NEC-trainer blikt liever niet terug op spelers die hem teleurstelden.
De teleurstelling droop van zijn gezicht na de uitschakeling van NEC in de KNVB beker. En over de moeizame voorbereiding wilde Mario Been het al helemaal niet meer hebben. Arek Radomski, Joël Tshibamba, Saïdi Ntibazonkiza, Moestafa El Kabir. Om uiteenlopende redenen hadden ze hem dermate teleurgesteld, dat hij een streep door hun namen had gezet voor de kwartfinale tegen Heerenveen. „Daar ga ik helemaal niet meer op in”, weigerde de NEC- trainer aanvankelijk iets te zeggen over de kwestie.
Been wilde alleen over de wedstrijd praten.

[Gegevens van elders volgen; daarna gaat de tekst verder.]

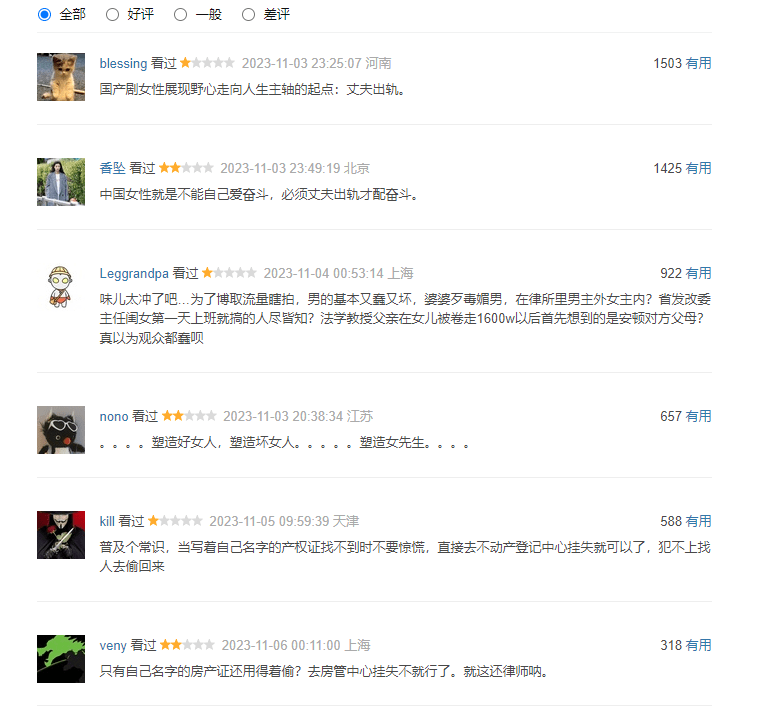Mark the 922-vote review 有用
768x725 pixels.
(x=698, y=273)
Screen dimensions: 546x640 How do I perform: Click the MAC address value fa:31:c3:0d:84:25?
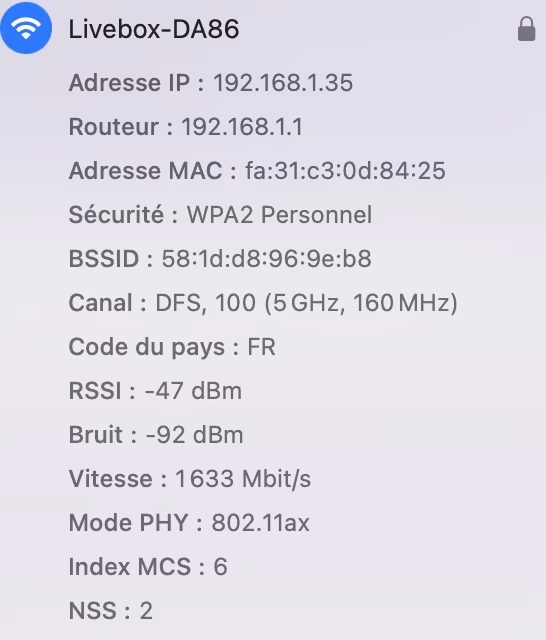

Over de schitterende goal van Lasse Schöne. De veel te snelle gelijkmaker van Paulo Henrique. Het goede gevoel waarmee ze desondanks de kleedkamer uitgekomen waren. Over Dennis Rommedahl, die hem bevallen was. En over de tweede en derde goal van Heerenveen, die hij „ slecht verdedigd vond.”
En toen dat allemaal de revue was gepasseerd kwam hij toch even terug op de weigering van Arek Radomski om de rol van reserve te accepteren en de lakse houding van zijn jeugdspelers in de wedstrijd tegen Jong Feyenoord. „Wij hebben normen en waarden bij NEC. En die worden niet bepaald door de spelers. Wie daarin niet mee wil, daar heb ik het mee gehad.”
Carlos Aalbers had voor het vertrek naar Heerenveen nog een gesprek gehad met Radomski. Aan de andere kant van de tafel had een zwaar teleurgestelde voetballer gezeten. „Dat mag”, zei de technisch directeur van NEC. „Maar ik heb hem ook duidelijk gemaakt dat zijn gedrag niet acceptabel is. Deze week praten we nog een keer. Arek is een goede voetballer. Dat staat buiten kijf. Maar we hebben veel goede spelers. Die moeten zich allemaal als professionals gedragen. Daar ben ik heel duidelijk in. Mocht dat niet tot hem doordringen, zal- ie de consequenties moeten aanvaarden.”
Wat die zijn, daarover liet Aalbers zich niet uit. En eigenlijk wilde Been ook niks zeggen over supporters die op het internet de trainer van NEC plots laten vallen als een baksteen. „ Dat zegt meer over die mensen dan over mij”, haalde Been zijn schouders op. „Wat moet ik ermee. Ik heb hier drie fantastische jaren gehad. Maar mensen vergeten snel.” En dus blikte hij liever vooruit. Naar zijn laatste maanden in Nijmegen, voordat hij trainer wordt van Feyenoord. „Tot die tijd telt er maar één club voor mij: NEC. We spelen nog negen finales. Zes keer thuis. Er blijft nog steeds een prijs over: het bereiken van de play offs. De laatste kans om Europees voetbal te halen. Dat moet kunnen. Vanavond stond er tenslotte een echt team.”